As already mentioned in the last post, I was at the University of Osnabrück last month to present something related to methodology in corpus linguistics. My basic claim was that there are merits to using blogs as corpus data, because it allows us to effectively analyze the language use of countless individuals. This adds a level of granularity when making generalizations about “language as such” - what may be frequent in one speaker’s use may be non-existent in another’s. Anyway, you can have a look at the presentation slides if you like:
Turning to the future, I’m excited about my first trip to Canada next month. I am presenting at the 2007 PKP Scholarly Publishing Conference in Vancouver and the title of the talk is “eLanguage.net: Shifting the paradigm in linguistics from academic publishing to scholarly communication”. It’s a hot topic for me, as I’m the lead developer for eLanguage, the Linguistic Society of America’s platform for open access, peer-reviewed electronic journals (see my previous post). We hope to expand out talk into an article for a special issue of First Monday, to be published after the conference.Finally, I’m also presenting at the Corpus Linguistics 2007 in Birmingham (U.K., not U.S.). My presentation is part of the colloquium Towards a Reference Corpus of Web Genres, which will be mainly concerned with computational approaches to automatically classifying types of web pages according to their linguistic (and other) content. Read my abstract here (and yeah - of course it’ll be about my corporate blog collection).

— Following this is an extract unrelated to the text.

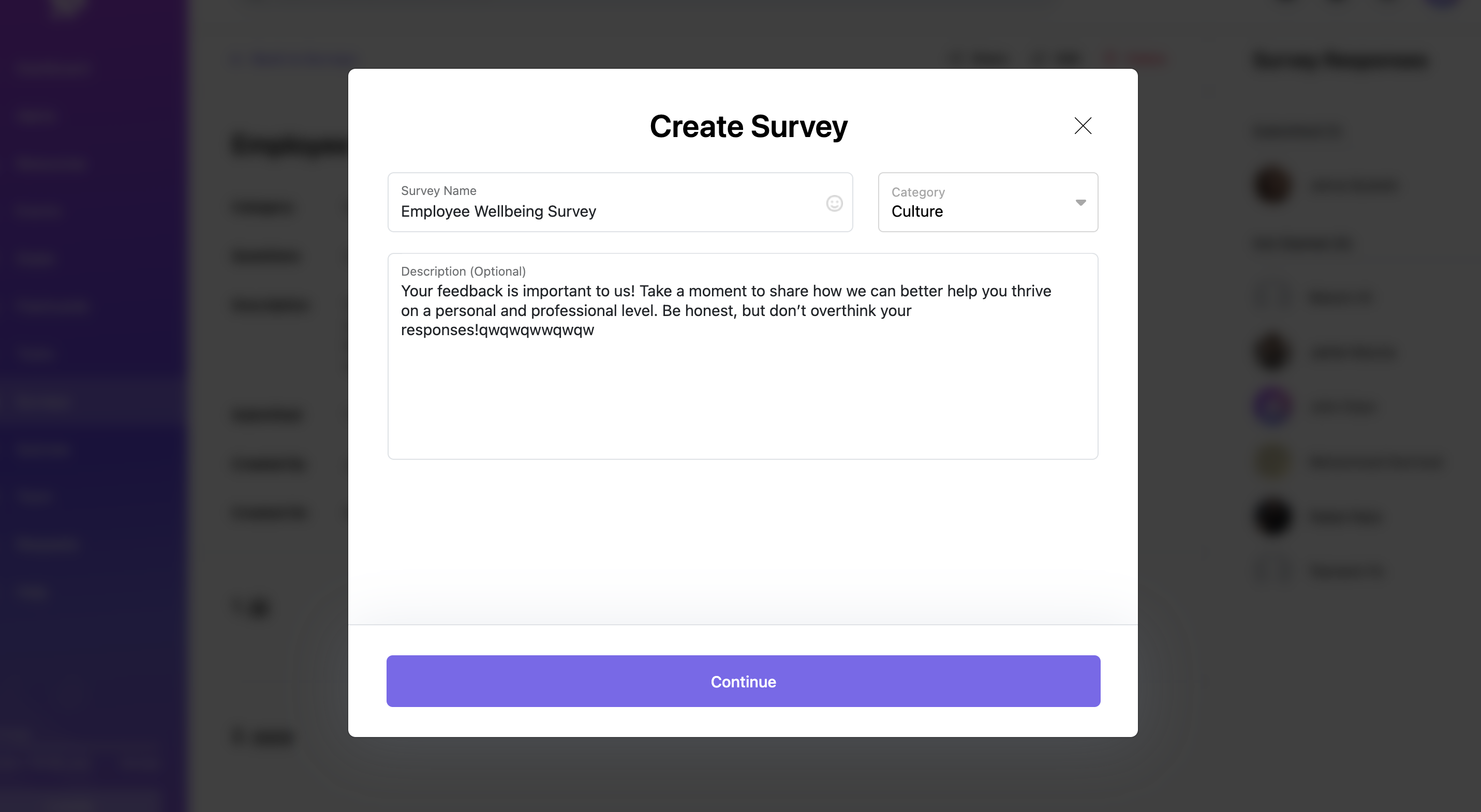
Task: Follow the blurred back link above survey title
Action: click(x=296, y=58)
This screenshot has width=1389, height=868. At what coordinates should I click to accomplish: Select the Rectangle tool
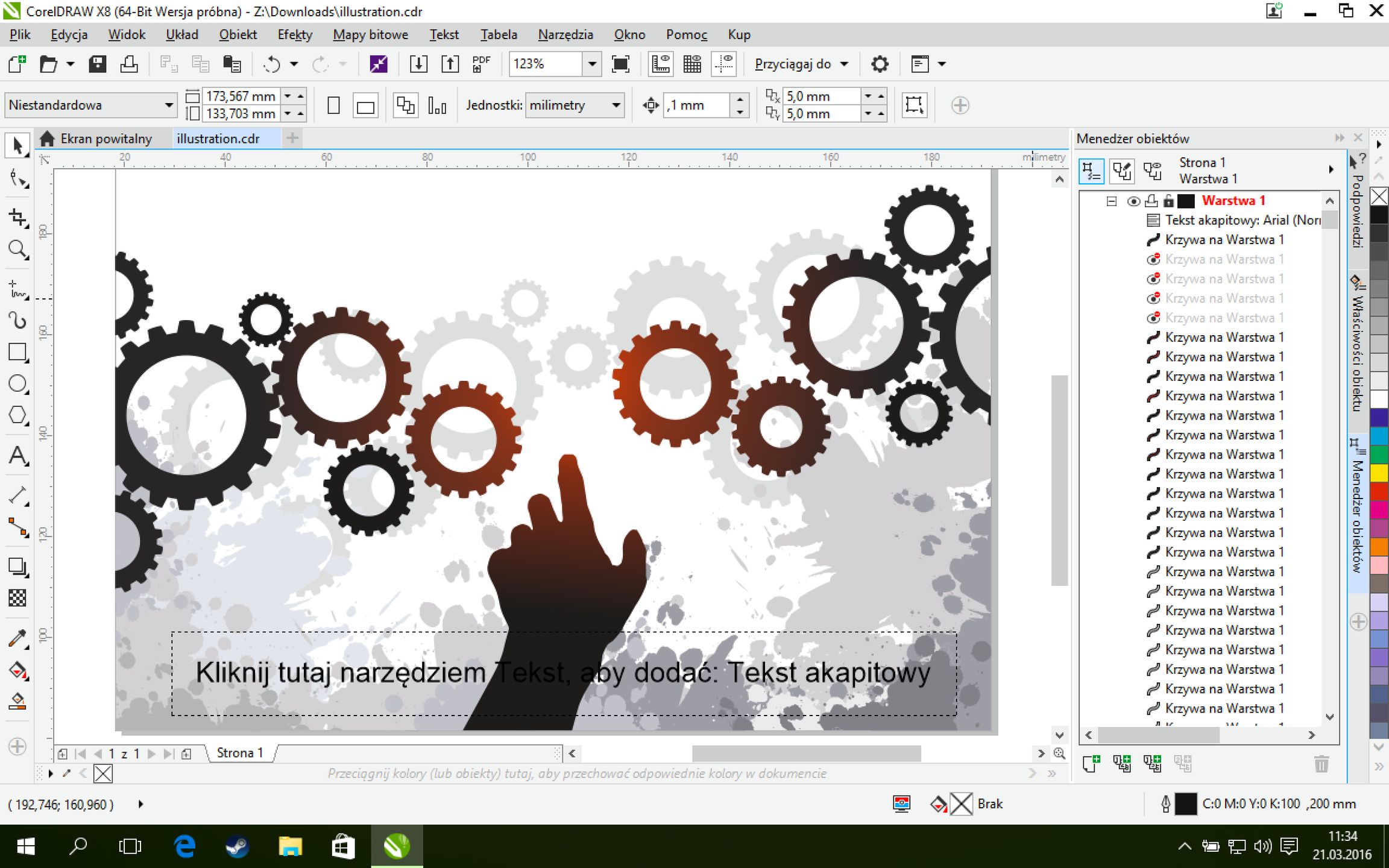(x=17, y=352)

I’ll be in Vancouver from the 10th to the 15th of July and in Birmingham on the 26th and 27th, also July. Be sure to say hello if you’re there and have the burning desire to talk about corporate blogging, linguistics, or the new Modest Mouse album.
As you can see, the work of the poorly paid PhD student is never done. Not that other people don’t get a whole lot more blogging done, despite a schedule that is far busier than mine for sure…
May 10th, 2007 | Blogging and Gender, Linguistics, Style | No Comments
Occasionally, like most nerds in academics, I wonder where exactly the usefulness of my research lies. What I do is fairly applied (in contrast to, say, theoretical syntax) but it still isn’t purely about solving real-life problems. Some people think that that’s a bad thing, while others completely oppose the view that science should generally be concerned with solving real-life problems.
Anyway, I recently came across a piece of applied research that’s both very interesting and mildly scary in its implications (although not very surprising if you’ve done research in the area in question).
The paper Effects of Age and Gender on Blogging by Schler et al is a study of roughly 140 million words of running text by close to 20,000 bloggers. The authors of the paper explain their questions and objective as follows:
How do content and writing style vary between male and female bloggers and among bloggers of different ages? How much information can we learn about somebody simply by reading a text that they have authored? These are very basic questions that are both of fundamental theoretical interest and of great practical consequence in forensic and commercial domains.
Note that the authors aren’t referring to human readers here, they are talking about natural language analysis using a computer. What they’ve done is to look at whether certain patterns in language use correspond with gender and age groups in a systematic way. In other words, is there a typical way of writing that distinguishes 14-year-old girls from 45-year-old men? If there is, it means you should be able to predict the age and gender of an author given enough textual material. Schler et al looked at several kinds of features for their analysis and found that they could predict the age and gender of bloggers with 70%-80% accuracy – or more, in some cases.
Here’s one of their observations on gender:
First, note that for each age bracket, female bloggers use more pronouns and assent/negation words while male bloggers use more articles and prepositions. Also, female bloggers use blog words far more [things like “lol” and “ur”] than do male bloggers, while male bloggers use more hyperlinks than do female bloggers. All of this confirms and extends findings reported earlier in [1,5,7] and lends support to the hypothesis that female writing tends to emphasize what Biber [3] calls “involvedness”, while male writing tends to emphasize “information”.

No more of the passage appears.